(Prompt): Tally up the lines in the material where the word "will" appears, then give the total and nothing else.
• • • • •
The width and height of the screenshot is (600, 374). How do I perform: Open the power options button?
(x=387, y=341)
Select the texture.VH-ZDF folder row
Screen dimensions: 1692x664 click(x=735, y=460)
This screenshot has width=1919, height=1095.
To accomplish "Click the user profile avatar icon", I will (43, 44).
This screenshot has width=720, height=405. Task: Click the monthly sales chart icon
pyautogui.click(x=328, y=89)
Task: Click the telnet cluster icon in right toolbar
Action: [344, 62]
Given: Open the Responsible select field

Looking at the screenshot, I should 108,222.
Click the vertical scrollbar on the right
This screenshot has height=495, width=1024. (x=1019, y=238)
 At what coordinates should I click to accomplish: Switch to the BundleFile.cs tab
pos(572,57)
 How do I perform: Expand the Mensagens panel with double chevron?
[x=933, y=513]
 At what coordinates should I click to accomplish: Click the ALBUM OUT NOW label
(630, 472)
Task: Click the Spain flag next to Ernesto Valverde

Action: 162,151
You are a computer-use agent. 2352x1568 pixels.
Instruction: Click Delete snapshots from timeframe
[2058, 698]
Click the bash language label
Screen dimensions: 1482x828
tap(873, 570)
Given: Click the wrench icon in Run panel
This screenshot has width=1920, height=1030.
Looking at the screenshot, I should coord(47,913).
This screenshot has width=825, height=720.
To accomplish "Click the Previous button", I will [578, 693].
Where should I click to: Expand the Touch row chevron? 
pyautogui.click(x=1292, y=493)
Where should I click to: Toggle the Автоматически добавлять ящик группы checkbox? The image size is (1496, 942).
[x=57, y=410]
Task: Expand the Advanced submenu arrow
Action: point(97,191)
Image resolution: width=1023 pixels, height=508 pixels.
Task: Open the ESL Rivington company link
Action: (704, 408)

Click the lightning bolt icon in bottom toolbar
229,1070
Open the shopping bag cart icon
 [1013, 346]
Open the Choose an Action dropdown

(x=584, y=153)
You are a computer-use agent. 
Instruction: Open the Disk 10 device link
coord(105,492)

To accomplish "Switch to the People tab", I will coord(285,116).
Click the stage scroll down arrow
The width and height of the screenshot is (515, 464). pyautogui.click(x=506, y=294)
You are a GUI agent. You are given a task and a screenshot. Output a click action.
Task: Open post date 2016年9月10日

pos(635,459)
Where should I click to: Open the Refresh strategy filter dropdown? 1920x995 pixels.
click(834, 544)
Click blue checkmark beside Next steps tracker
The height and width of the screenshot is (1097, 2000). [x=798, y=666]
• • • • •
(Solution to this task): 3